Minister of Economy and Finance
- In office 2019–2021

Minister of Foreign Affairs
- In office 2021–2021

Director of Cabinet, Ministry of Foreign Affairs
- In office December 2000 – January 2002

Personal details
- Born: 7 March 1959
- Died: 15 March 2026 (aged 67)
- Alma mater: Université Libre de Bruxelles Institut d'Études Politiques d'Aix-en-Provence Georgetown University
- Occupation: Diplomat, economist, public servant

= Richard Randriamandrato =

Malagasy diplomat and public official (1959–2026)

Richard Randriamandrato (7 March 1959 – 15 March 2026) was a Malagasy diplomat, economist and public servant with experience in international relations, finance and development. He has held significant positions in both the Malagasy government and international organisations, contributing to economic development, diplomacy and regional integration in Africa.
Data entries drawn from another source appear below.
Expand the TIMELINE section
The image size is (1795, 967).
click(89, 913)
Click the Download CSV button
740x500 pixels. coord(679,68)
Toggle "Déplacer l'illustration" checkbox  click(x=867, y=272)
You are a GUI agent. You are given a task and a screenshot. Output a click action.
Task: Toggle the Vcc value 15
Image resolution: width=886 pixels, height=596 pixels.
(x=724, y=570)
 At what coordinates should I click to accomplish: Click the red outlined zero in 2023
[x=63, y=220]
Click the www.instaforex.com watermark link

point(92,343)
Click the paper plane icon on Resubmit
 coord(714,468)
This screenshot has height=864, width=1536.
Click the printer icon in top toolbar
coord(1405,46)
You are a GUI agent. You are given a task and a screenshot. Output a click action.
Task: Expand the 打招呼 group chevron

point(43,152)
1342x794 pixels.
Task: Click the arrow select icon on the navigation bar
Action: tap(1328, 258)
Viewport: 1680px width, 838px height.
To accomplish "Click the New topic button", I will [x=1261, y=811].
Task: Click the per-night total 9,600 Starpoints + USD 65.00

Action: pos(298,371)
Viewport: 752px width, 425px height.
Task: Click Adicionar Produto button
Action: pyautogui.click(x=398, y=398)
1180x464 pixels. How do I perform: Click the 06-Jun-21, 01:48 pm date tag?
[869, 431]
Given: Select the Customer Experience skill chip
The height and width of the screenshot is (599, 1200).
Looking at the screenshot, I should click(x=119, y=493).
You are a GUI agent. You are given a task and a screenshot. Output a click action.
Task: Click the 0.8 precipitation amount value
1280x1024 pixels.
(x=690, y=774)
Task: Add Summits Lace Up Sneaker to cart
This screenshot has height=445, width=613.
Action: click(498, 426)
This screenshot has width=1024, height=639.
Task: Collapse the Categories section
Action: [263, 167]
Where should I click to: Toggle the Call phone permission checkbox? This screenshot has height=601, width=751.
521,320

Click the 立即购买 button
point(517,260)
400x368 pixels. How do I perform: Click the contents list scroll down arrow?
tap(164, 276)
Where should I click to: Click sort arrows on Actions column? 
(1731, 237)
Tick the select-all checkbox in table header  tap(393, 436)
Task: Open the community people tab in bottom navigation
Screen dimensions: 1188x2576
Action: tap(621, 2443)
== Early life and education ==
Richard Randriamandrato pursued his higher education in international relations and political science. In 1983, he obtained a Diploma in Political Studies with a focus on International Relations from the Institut d'Études Politiques d'Aix-en-Provence in France. He earned a master's degree in international politics from the Université libre de Bruxelles in Belgium in 1992. Additionally, he completed an executive program in international finance at the Georgetown University School of Business in 1999.

== Career ==

=== Government roles ===
Randriamandrato has served in various high-ranking positions within the Malagasy government. He was the director of the Cabinet at the Ministry of Foreign Affairs from December 2000 to January 2002, where he managed the minister's office, coordinated joint programs with international organizations such as the United Nations and the World Bank, and participated in diplomatic missions, including negotiations during lead-up to the 2008 invasion of Anjouan.

He served as the minister of economy and finance from 2019 to 2021, where he managed a team of 10,000 agents and navigated the economic challenges posed by the COVID-19 pandemic. He also served as the minister of foreign affairs in 2021, overseeing a team of 300 agents and representing Madagascar in international forums.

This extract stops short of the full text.